Notre plate-forme technologique tout d'abord. Nous avons beaucoup investi dans l'automatisation des procédures et la visibilité des colis dans le réseau. La première permet de réduire le temps que passent les gérants des points de livraison à manipuler les produits, à gérer l'encourt, à appeler les clients et à faire des opérations de reporting. Quant à l'absence de visibilité, elle doit être combattue car elle entraîne, lorsque surgit un problème, une cascade de coûts considérables. Le centre d'appels du vépéciste doit appeler le point de livraison, qui doit chercher si le colis se trouve dans sa réserve, s'il est dans le réseau, etc... Le second volet sur lequel nous avons essayé d'apporter de la valeur est la qualité du recrutement des points de livraison. Nous travaillons avec des grands réseaux établis, des stations-service ou des épiceries de proximité, pour avoir une certaine homogénéité. Nous avons une quinzaine de critères de sélection très exigeants, comme la taille de la réserve, la distance entre la réserve et la caisse, pour s'assurer que tous les aspects opérationnels soient validés. Nous avons également passé beaucoup de temps sur la localisation des points, avec des outils de géomarketing, en superposant quatre cartes : celle des foyers, celle des foyers qui achètent à distance, celle des grands axes de trafic et celle des centres commerciaux.

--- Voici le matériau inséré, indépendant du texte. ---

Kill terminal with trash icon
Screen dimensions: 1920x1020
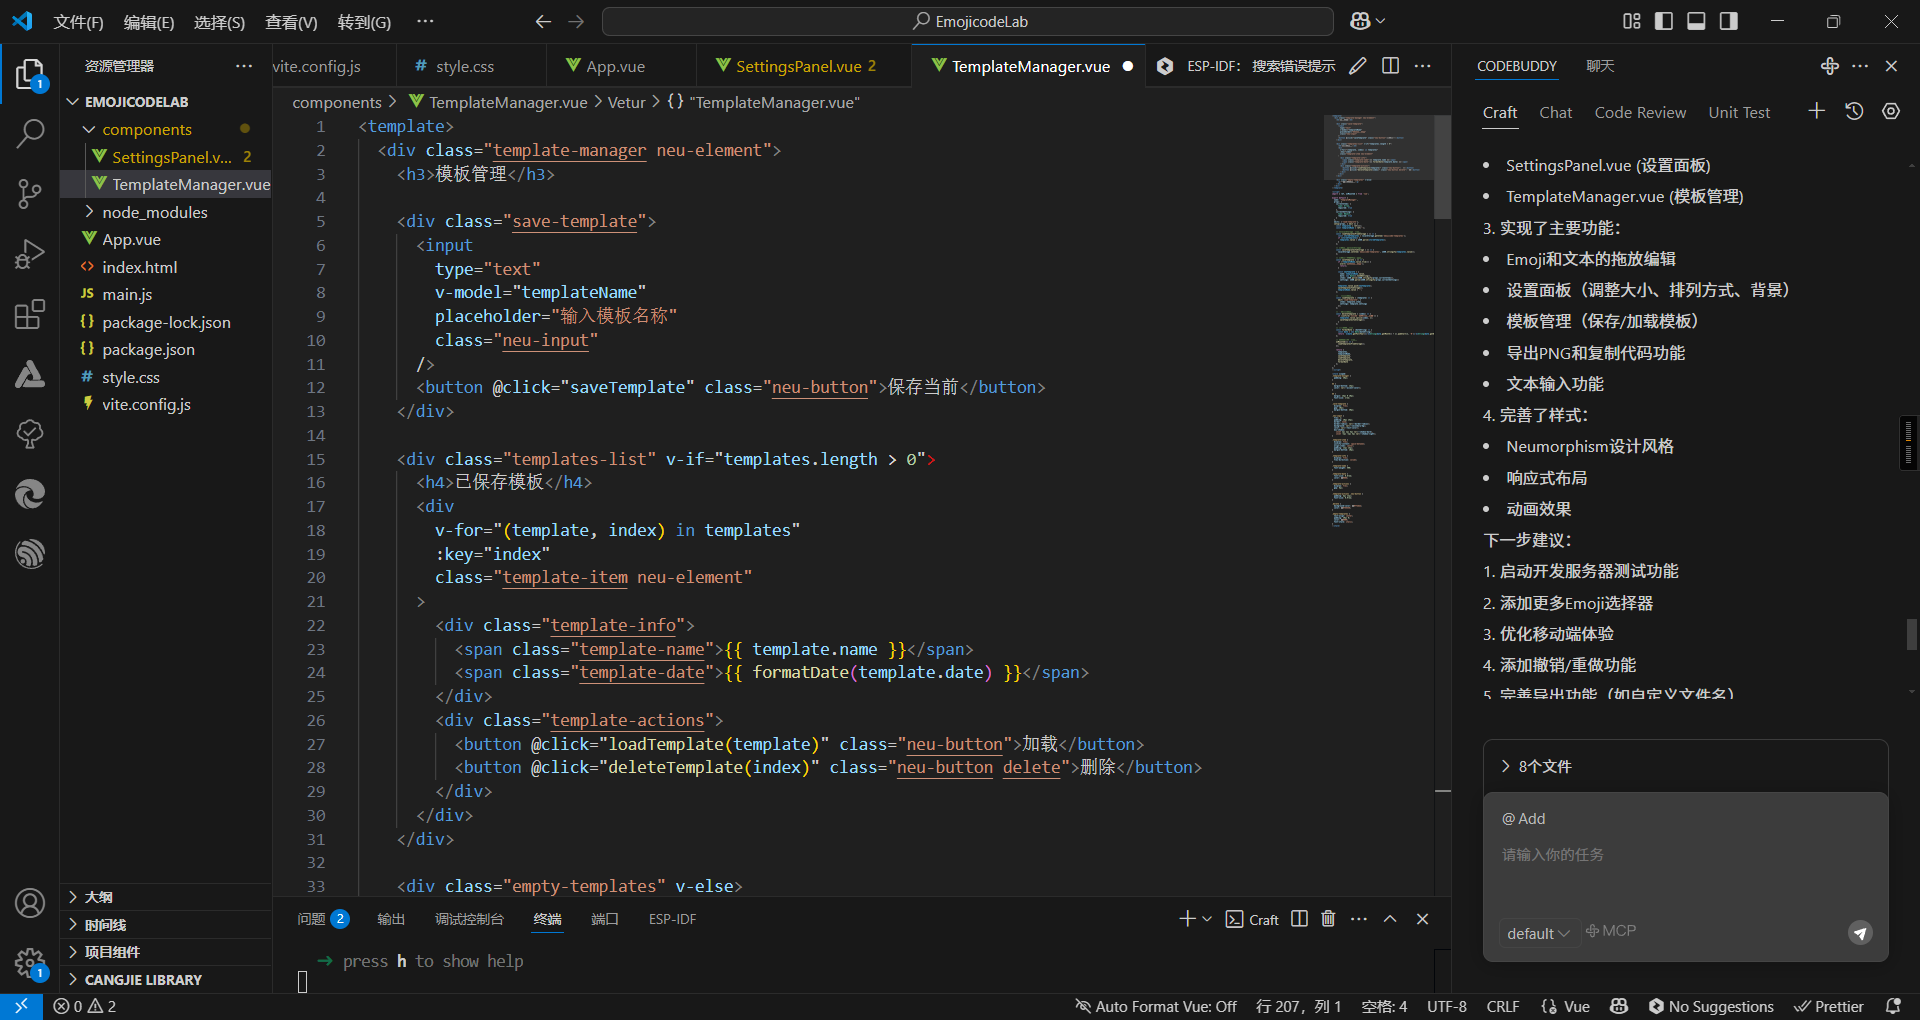(x=1328, y=919)
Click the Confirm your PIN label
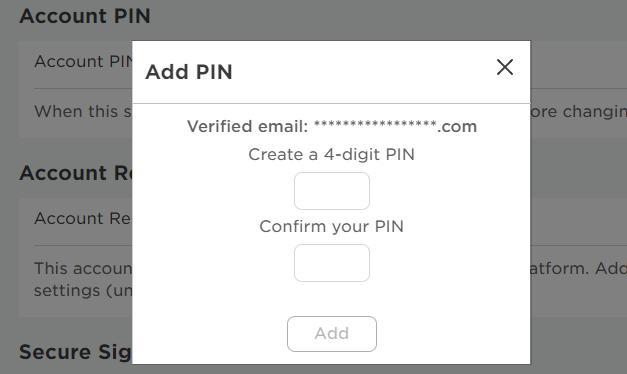The image size is (627, 374). (x=331, y=227)
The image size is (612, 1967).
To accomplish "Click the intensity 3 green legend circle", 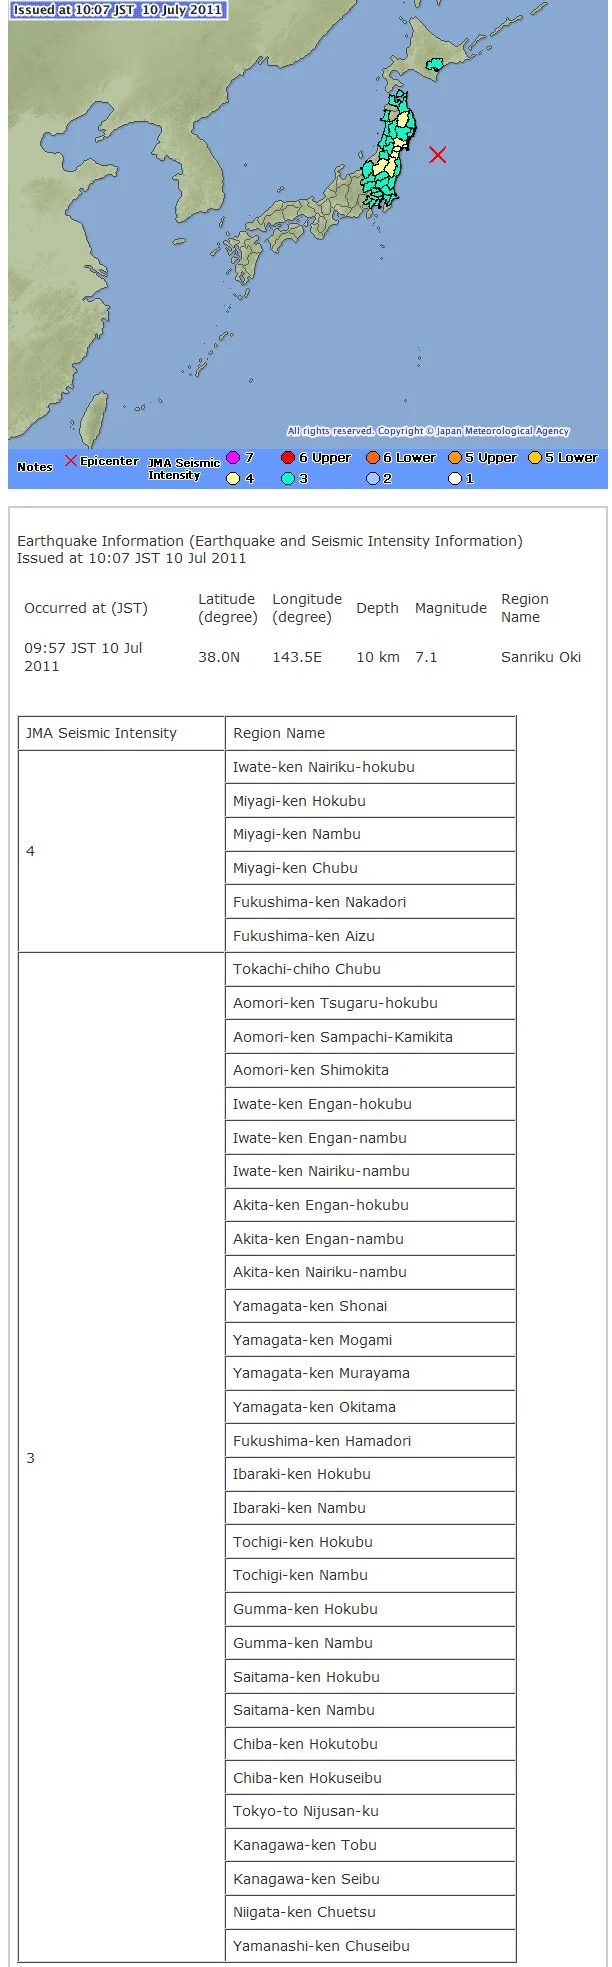I will point(288,479).
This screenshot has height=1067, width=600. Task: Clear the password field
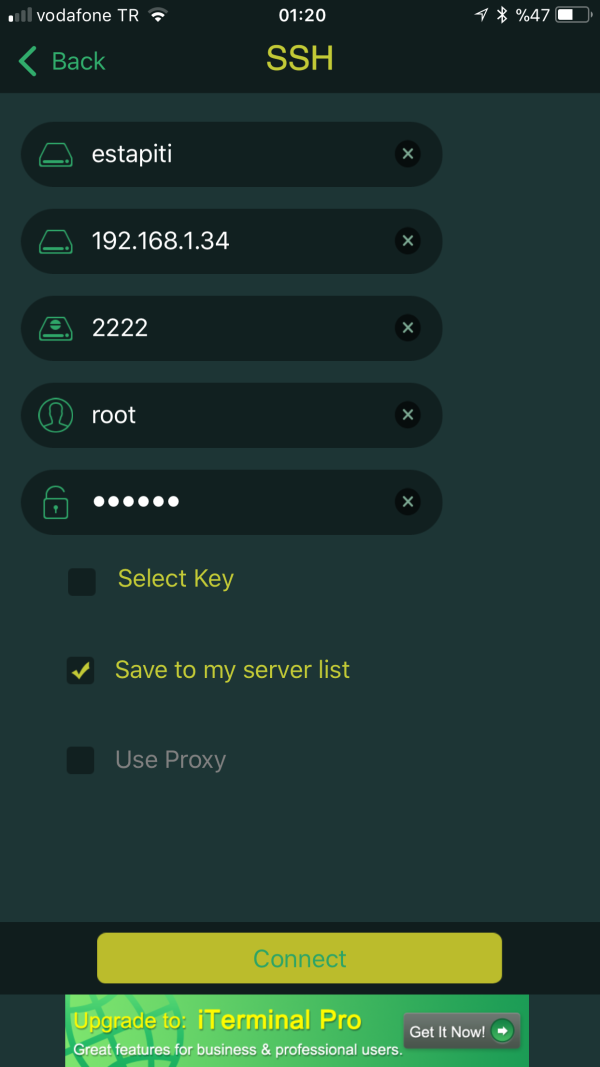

Quel a été le coût de ce projet ?
Nous avons investi 4 millions d'euros dans la plate-forme technologique, construite avec EDS et Arthur Andersen, qui permet d'automatiser toutes les procédures. La partie émergée de l'iceberg, c'est un petit terminal, signé Symbol Technologies, avec à l'intérieur un système PalmOS, un scanner et un modem intégré qui permet de télécharger régulièrement des données concernant les colis qui vont être livrés et de transmettre les données relatives aux colis qui ont été retournés, car nous gérons également les retours, ou ceux qui ont été retirés.

Vous gérez aussi les paiements ?
Nous offrons effectivement le paiement contre remboursement. Cette option a un grand intérêt pour les e-commerçants, en raison du manque de confiance, qui existe toujours, des consommateurs à l'égard du paiement en ligne. Chez nous, elle est également gérée de manière automatique en utilisant les moyens de paiement du point de livraison.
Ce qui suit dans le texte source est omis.